> [What is expected]: For this exercise, output exactly and only the lines running from the one with "Seniors’ Supports in District 18 (979, 676)" through the final line of the data below, without pictures.

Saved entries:
────────────────────

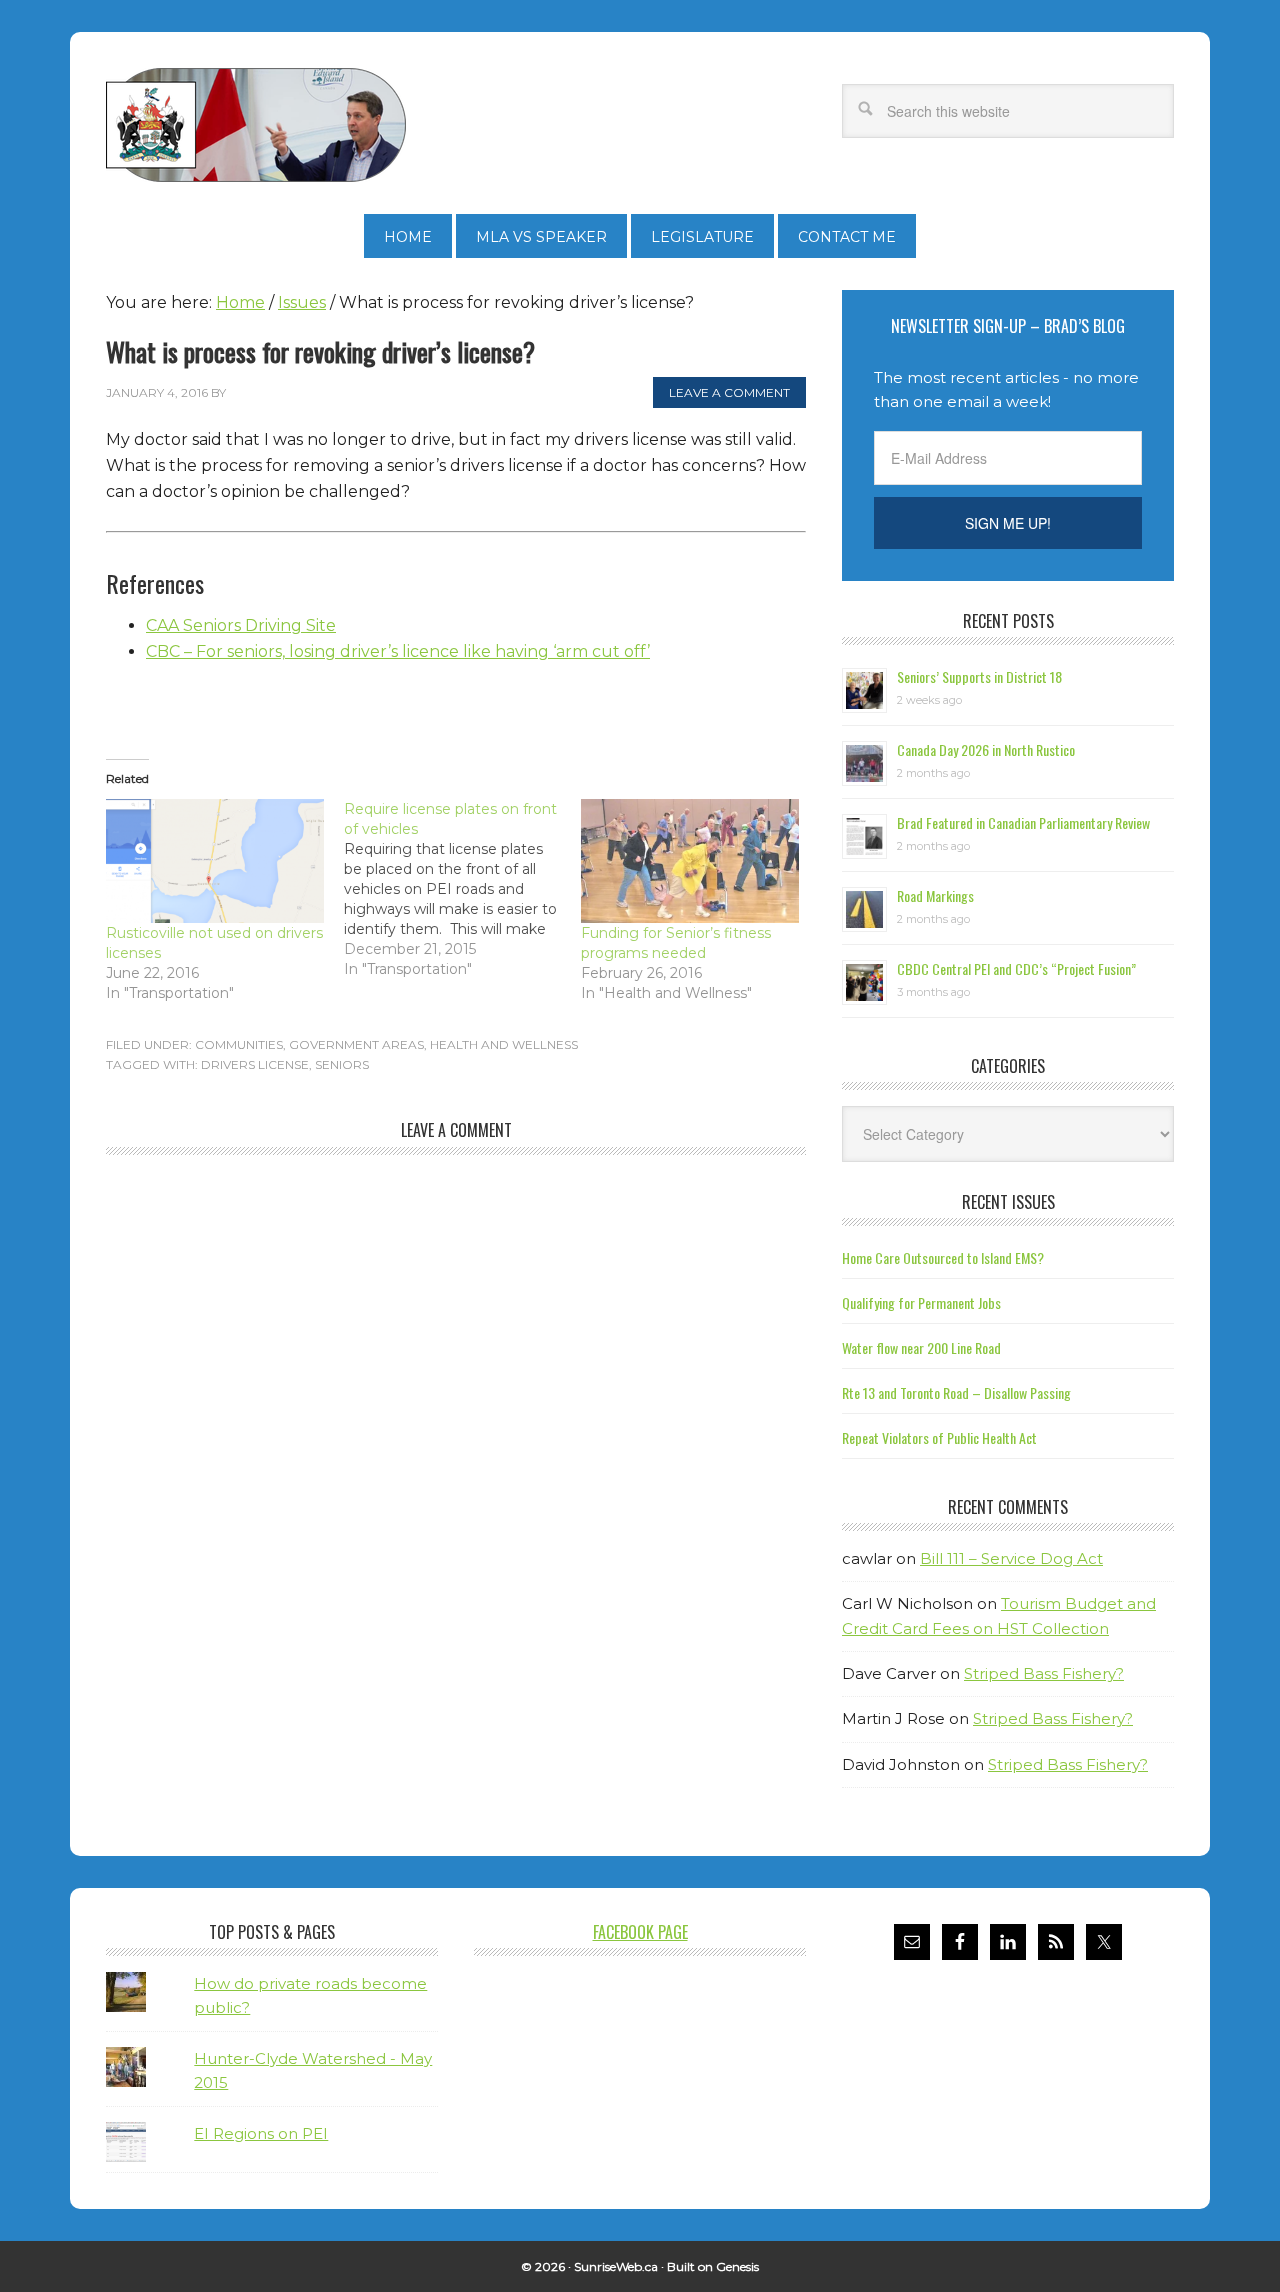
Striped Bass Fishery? (1044, 1673)
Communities (239, 1044)
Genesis (737, 2266)
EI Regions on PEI (261, 2133)
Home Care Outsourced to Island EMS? (943, 1257)
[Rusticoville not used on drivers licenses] (215, 861)
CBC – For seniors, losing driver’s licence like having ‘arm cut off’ (398, 651)
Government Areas (356, 1044)
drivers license (255, 1064)
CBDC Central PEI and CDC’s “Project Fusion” (1016, 968)
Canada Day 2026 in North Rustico (986, 749)
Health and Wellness (504, 1044)
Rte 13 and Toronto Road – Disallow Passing (956, 1392)
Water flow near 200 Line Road (921, 1347)
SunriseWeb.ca (616, 2266)
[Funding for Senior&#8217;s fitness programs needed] (690, 861)
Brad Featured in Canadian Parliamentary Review (1023, 822)
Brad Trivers (256, 125)
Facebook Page (640, 1932)
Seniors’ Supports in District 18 (979, 676)
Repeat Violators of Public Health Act (939, 1437)
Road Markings (935, 895)
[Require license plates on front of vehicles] (463, 889)
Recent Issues (1008, 1202)
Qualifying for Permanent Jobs (921, 1302)
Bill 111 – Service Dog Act (1011, 1558)
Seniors (342, 1064)
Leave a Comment (729, 392)
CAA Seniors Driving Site (241, 625)
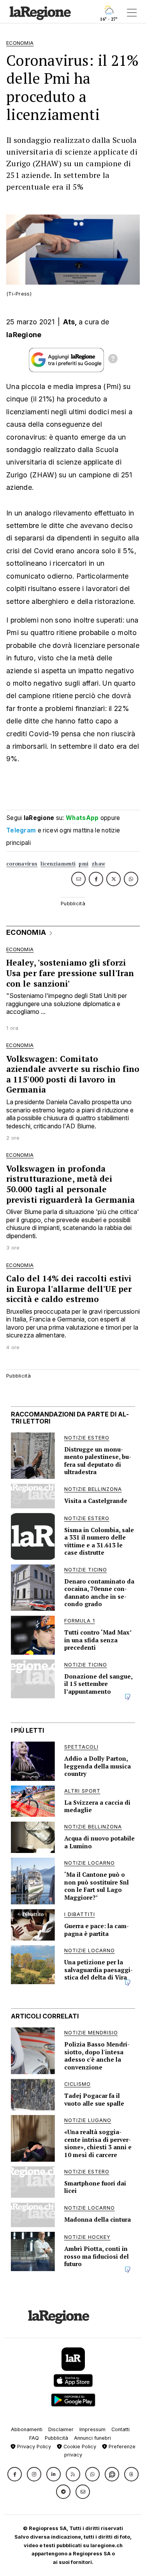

────────────────────

> [Written solution]:
Seniors’ Supports in District 18 (979, 676)
Repeat Violators of Public Health Act (939, 1437)
Road Markings (935, 895)
[Require license plates on front of vehicles] (463, 889)
Recent Issues (1008, 1202)
Qualifying for Permanent Jobs (921, 1302)
Bill 111 – Service Dog Act (1011, 1558)
Seniors (342, 1064)
Leave a Comment (729, 392)
CAA Seniors Driving Site (241, 625)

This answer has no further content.